- _INSTRUCTION_: Can you turn the records below into a Markdown table with the columns Row and Line, one numbered row per line, skipping blank lines and leaving out the pictures?

- _MATERIAL FOR THIS EXERCISE_:
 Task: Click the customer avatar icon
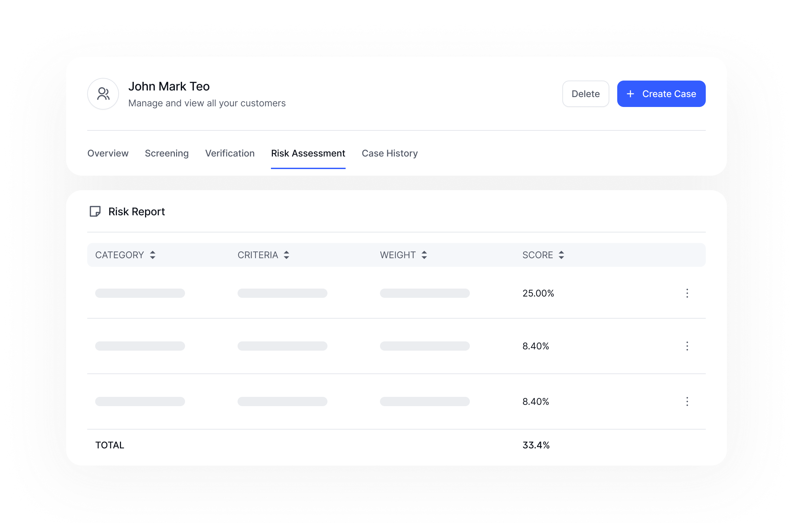pyautogui.click(x=103, y=94)
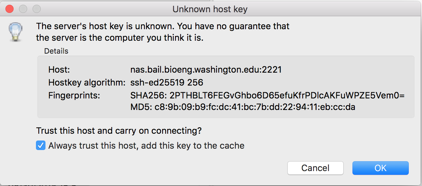Click the gray minimize window button
This screenshot has width=422, height=186.
pos(23,9)
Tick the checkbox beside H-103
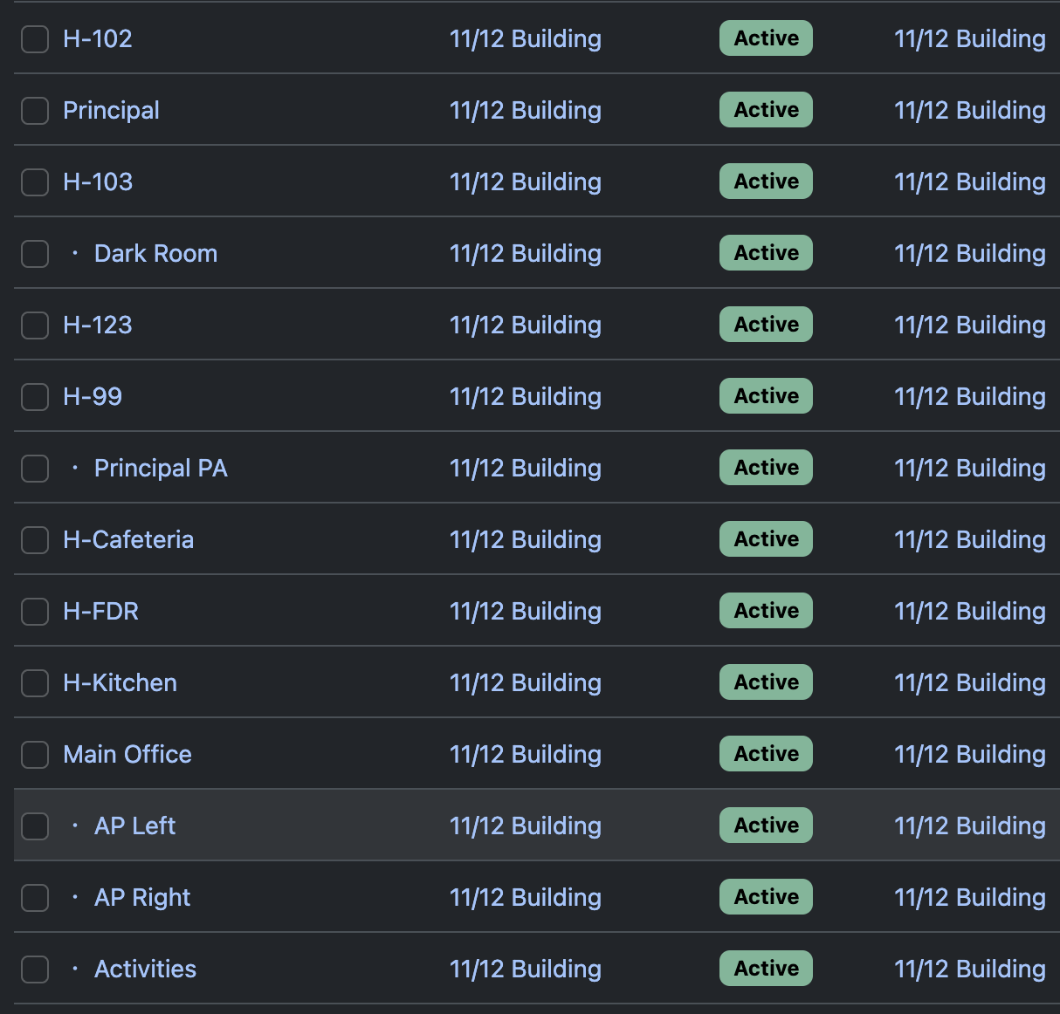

- _ANSWER TO THIS TASK_:
| Row | Line |
|---|---|
| 1 |  Task: Click the customer avatar icon |
| 2 | pyautogui.click(x=103, y=94) |
| 3 | Click the gray minimize window button |
| 4 | This screenshot has width=422, height=186. |
| 5 | pos(23,9) |
| 6 | Tick the checkbox beside H-103 |